[Item-finding entries]
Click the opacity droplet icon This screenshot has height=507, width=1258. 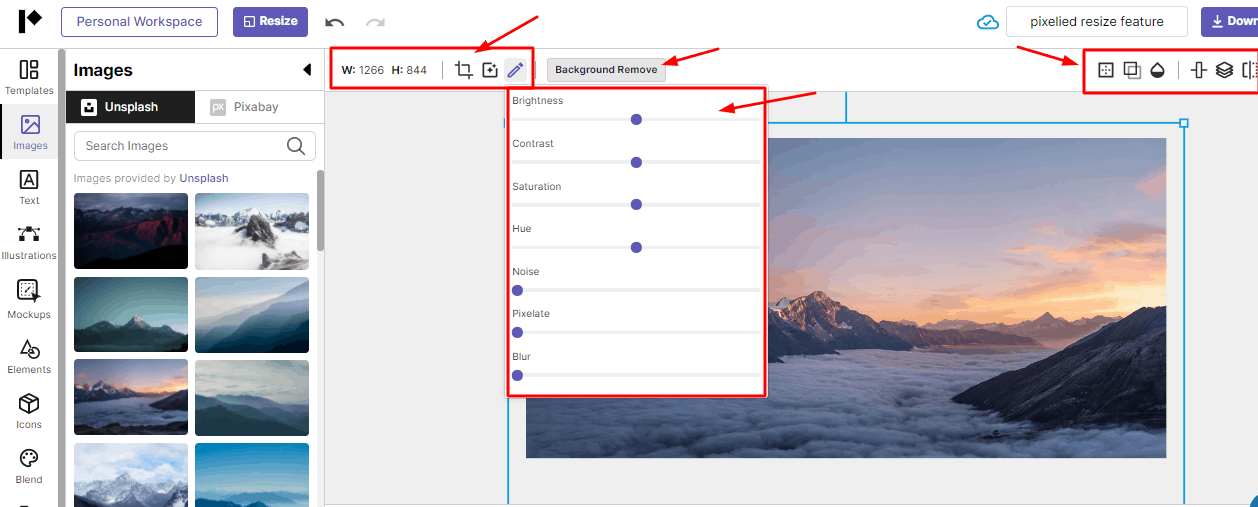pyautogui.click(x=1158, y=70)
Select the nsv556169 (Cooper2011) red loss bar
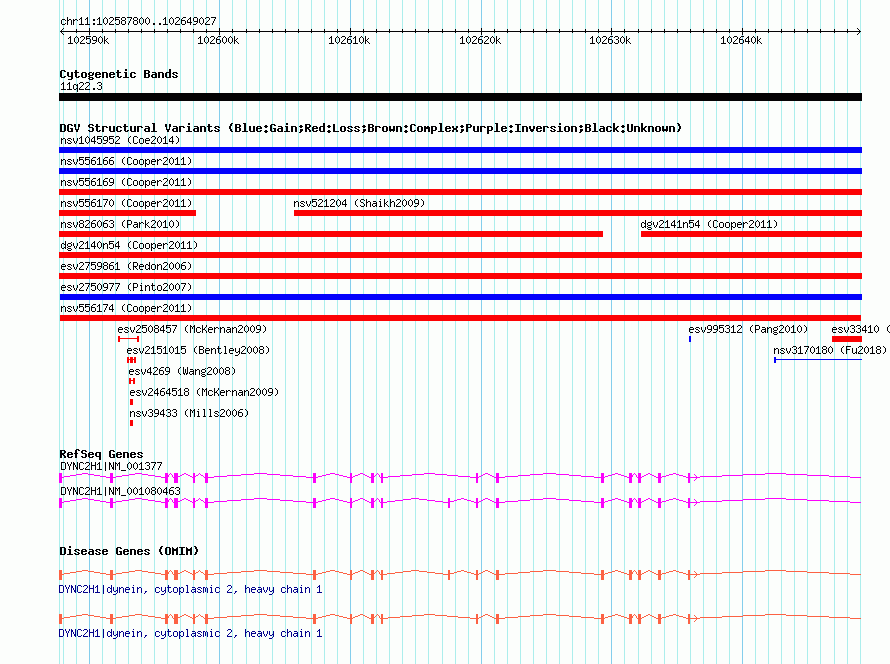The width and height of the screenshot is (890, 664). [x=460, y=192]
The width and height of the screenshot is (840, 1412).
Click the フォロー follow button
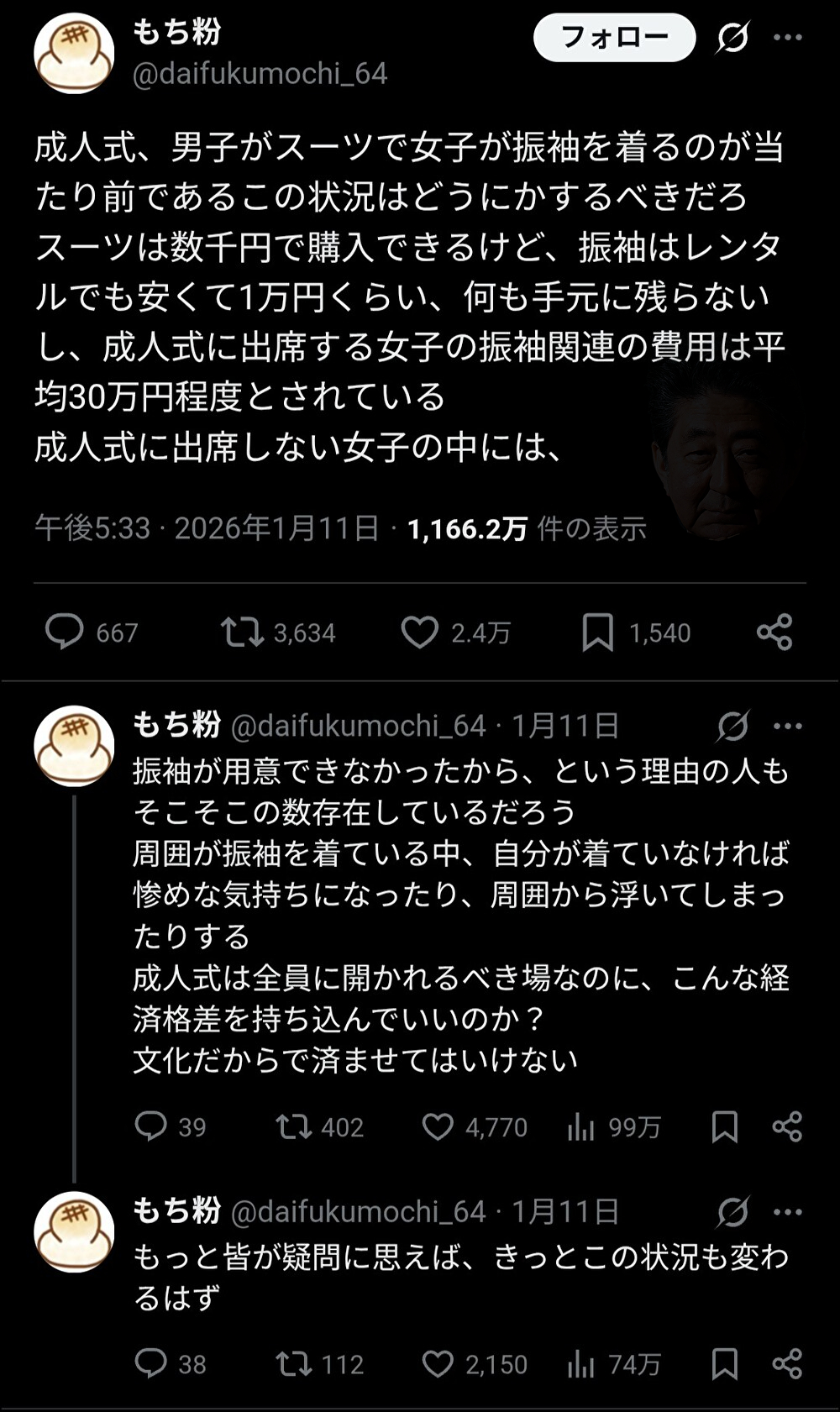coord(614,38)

● Given problem
Render the entries from the line with "The width and height of the screenshot is (840, 1412)." through the end of the entries as a two-column CSV headed text and answer, with one row per entry. Put each value in a single quoted field, turn line breaks into spaces, and leave the pictures out.

● Answer to this task
text,answer
"The width and height of the screenshot is (840, 1412). Click the フォロー follow button","coord(614,38)"